**Tasks to perform:**
1. In the XML thread, what is the default Escape character for the parameterised C-like escape mechanism?
2. Pull out the stretch of the XML thread from "Another possibility is" through "(defaults to \)".
======== Text provided ========
XML Not good for Big Files (vs Flat Files)

Chris Uppal · Apr 7, 2006

James McGill wrote:

[me:]

And I thought /I/ was strange !

Click to expand...

[...]
Now somebody is going to come out of the woodwork claiming that yacc is
fun.

Yacc /is/ fun.

(I said I was strange ;-)

-- chris

Oliver Wong · Apr 7, 2006

Stefan Ram said:
NB: If "id" was declared as an »ID attribute« in the DTD, then

might not be valid XML, because in XML »ID values must
uniquely identify the elements which bear them« is a validity
constraint. But here, »id« might be declared as an »IDREF
attribute«.

Right, sorry.

... and some of these choices then will be restricted by the
restrictions of XML. For example, when one wants to put
emphasis on the roses by mapping each rose to an XML element,
some of the restrictions mentioned in my previous post apply.

You could "declare" a rose "x", and then start describing it, e.g.

<rose id="x"/>
<roseOwnership idref="x" owner="Jack"/>
<roseOwnership idref="x" owner="Jill"/>

You seem not to like having information implied via parent-child
relationship, but I didn't quite understand why. I suspect the
rose-emphasized XML would more likely traditionally be written as something
like

<rose>
<owners>
<person idref="Jack"/>
<person idref="Jill"/>
</owners>

</rose>

- Oliver

Oliver Wong · Apr 7, 2006

Chris Uppal said:
Oliver said:

Is this even possible? Wouldn't the escaping mechanism depend on what
the punctuations of the file format are?

Click to expand...

I don't see why not. There are several broad categories of encoding[*]
techniques.

([*] don't take the word "encoding" to imply that the format is not
normally
readable.)

One simply requires that the text format is self-delimiting and that /any/
text
should be interpreted according to the rules of the encoding. So the
syntax of
the context is irrelevant. E.g. a length prefix, or a strong quoting
convention like the 'xyz' strings in Unix Bourne shell and its
derivatives.

Another possibility is similar, but the encoding is parameterised. For
instance
a C-like escape mechanism could be parameterised on
the Start character (defaults to ")
the End character (defaults to Start)
the Escape character (defaults to \)
the range of characters that need to be escaped (defaults to End and
Escape
itself).

Another set of possibilities are like URL-encoding or the numerical
character
entities in XML/HTML (I may have the name wrong, I mean things like &2345;
but
not $amp. In this case the mechanism is necessarily parameterised on
the
surrounding format, since that determines what /has/ to be escaped.
======== Input data ========
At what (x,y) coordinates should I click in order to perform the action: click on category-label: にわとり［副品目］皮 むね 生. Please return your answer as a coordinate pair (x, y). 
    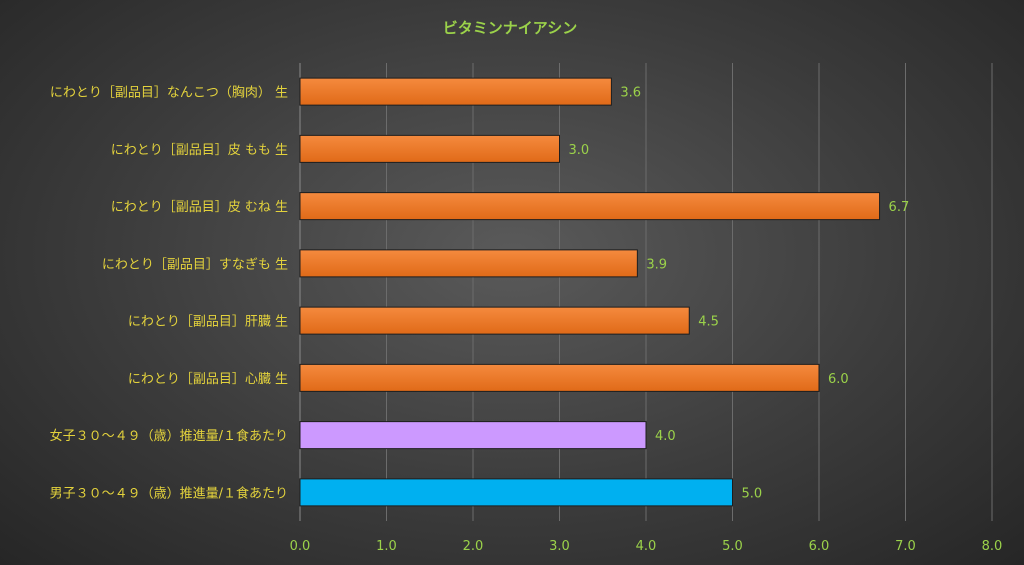
    Looking at the image, I should click on (200, 208).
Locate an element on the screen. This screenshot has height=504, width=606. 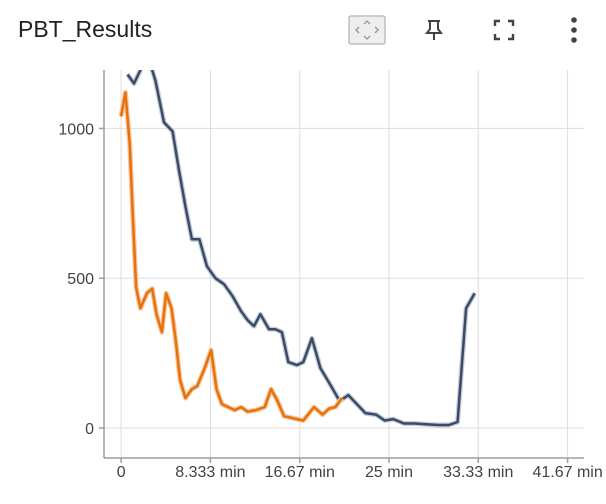
pin-icon is located at coordinates (434, 30).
========
**Answers:**
1. The backslash (\).

2.
Another possibility is similar, but the encoding is parameterised. For
instance
a C-like escape mechanism could be parameterised on
the Start character (defaults to ")
the End character (defaults to Start)
the Escape character (defaults to \)